# [Список задач]
a. Что, согласно отрывку о сомнении Фомы, исторгает у Фомы возглас «Господь мой и Бог мой!»?
b. Определите, согласуются ли с отрывком о сомнении Фомы следующие утверждения, и подтвердите каждый ответ точной цитатой: (i) у Марка история Иисуса начинается с рассказа об очищении в Иордане; (ii) Фома в итоге вкладывает пальцы в раны Иисуса; (iii) Фома верит лишь в то, что Иисус воскрес.
c. Допишите следующую часть отрывка о сомнении Фомы, начав сразу после его последнего предложения.

Марин БуберДва образа веры |
12 часть
У Марка история Иисуса начинается с рассказа об очищении в Иордане; у Иоанна же она первоначально оканчивается, достигая своей "цели и завершения"(100), рассказом о том, как было преодолено сомнение Фомы в телесной реальности Воскресшего. Если не вложу пальца в его раны, говорит он (Ин. 20:25), "не поверю никогда". Он желает также видеть и раны от гвоздей, но этого может быть недостаточно, ведь видят и призраков; чтобы поверить в то, что это сам Иисус, а не призрак, Фома должен иметь возможность все ощупать своими руками, опознать собственноручно его раны и таким образом установить его личность. Но поскольку Иисус является и велит Фоме вложить пальцы в его раны, Фома довольствуется одним лицезрением Иисуса. Он взывает к Воскресшему: "Господь мой и Бог мой!" Так во времена Иоанна велели называть себя цезари(101); но издать этот возглас Фому заставляет отнюдь не повеление Иисуса. Но и не вид Воскресшего вызвал его восклицание, а обращение Воскресшего к нему исторгает у него этот возглас: духи так с человеком не говорят. Теперь сомневавшийся верит. Но верит он не только в то, что Иисус воскрес; он верит также и в то, что Воскресший - "его Бог". Верят ли в это также и другие апостолы?

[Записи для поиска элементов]
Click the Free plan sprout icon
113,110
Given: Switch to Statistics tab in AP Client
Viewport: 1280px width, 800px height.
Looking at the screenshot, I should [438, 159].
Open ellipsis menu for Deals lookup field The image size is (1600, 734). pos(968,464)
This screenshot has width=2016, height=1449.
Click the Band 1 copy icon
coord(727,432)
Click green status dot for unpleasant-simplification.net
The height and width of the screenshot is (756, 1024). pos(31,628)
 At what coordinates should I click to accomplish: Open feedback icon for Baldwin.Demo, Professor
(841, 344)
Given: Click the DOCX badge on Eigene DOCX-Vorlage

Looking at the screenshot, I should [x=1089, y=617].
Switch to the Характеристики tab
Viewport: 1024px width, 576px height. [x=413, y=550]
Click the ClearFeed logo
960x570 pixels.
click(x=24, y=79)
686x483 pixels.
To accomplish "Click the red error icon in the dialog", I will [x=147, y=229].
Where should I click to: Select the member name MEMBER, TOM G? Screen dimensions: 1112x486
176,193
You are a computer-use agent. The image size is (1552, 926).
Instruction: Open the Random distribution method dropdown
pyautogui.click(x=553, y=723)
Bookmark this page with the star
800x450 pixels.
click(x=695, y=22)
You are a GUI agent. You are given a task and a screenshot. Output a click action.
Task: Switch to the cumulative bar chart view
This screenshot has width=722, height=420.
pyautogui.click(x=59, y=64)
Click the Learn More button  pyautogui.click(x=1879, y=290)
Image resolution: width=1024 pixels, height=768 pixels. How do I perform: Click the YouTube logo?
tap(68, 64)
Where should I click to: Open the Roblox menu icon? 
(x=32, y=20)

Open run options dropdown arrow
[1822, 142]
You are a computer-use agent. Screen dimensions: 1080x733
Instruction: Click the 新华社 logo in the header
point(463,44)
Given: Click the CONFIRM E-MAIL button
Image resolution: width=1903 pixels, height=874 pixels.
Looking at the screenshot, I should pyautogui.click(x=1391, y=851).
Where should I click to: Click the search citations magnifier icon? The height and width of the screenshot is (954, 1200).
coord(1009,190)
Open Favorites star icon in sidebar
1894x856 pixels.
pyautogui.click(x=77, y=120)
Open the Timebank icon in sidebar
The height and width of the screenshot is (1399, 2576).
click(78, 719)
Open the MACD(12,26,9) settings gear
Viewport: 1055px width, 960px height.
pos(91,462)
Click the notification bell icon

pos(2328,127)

# [Ожидаемые ответы]
a. Этот возглас исторгает у Фомы обращение Воскресшего к нему.

b.
(i) Да: «У Марка история Иисуса начинается с рассказа об очищении в Иордане».
(ii) Нет: «Фома довольствуется одним лицезрением Иисуса».
(iii) Нет: «Но верит он не только в то, что Иисус воскрес; он верит также и в то, что Воскресший - "его Бог"».

c.
До сих пор мы не услышали от них ничего, что можно было бы истолковать в этом смысле. Фома же верит и свою веру возвещает: Иисус, которого он признает воскресшим, - его Бог. Мы не ведаем о том, что побудило Фому уверовать в Иисуса как в Бога, и не располагаем никакими сведениями на этот счет. Ничего иного не остается, как только снова напомнить самим себе, что воскресение отдельного человека не входит в круг представлений мира еврейской веры. Когда воскресает отдельный человек как индивидуальность, перед нами факт, не находящий себе места в этом мире веры. Фома не помышляет о том, чтобы расширить сферу этих представлений. Нетрудно понять, что он, насколько мы узнали его по характеру его сомнений, не был в состоянии сделать это.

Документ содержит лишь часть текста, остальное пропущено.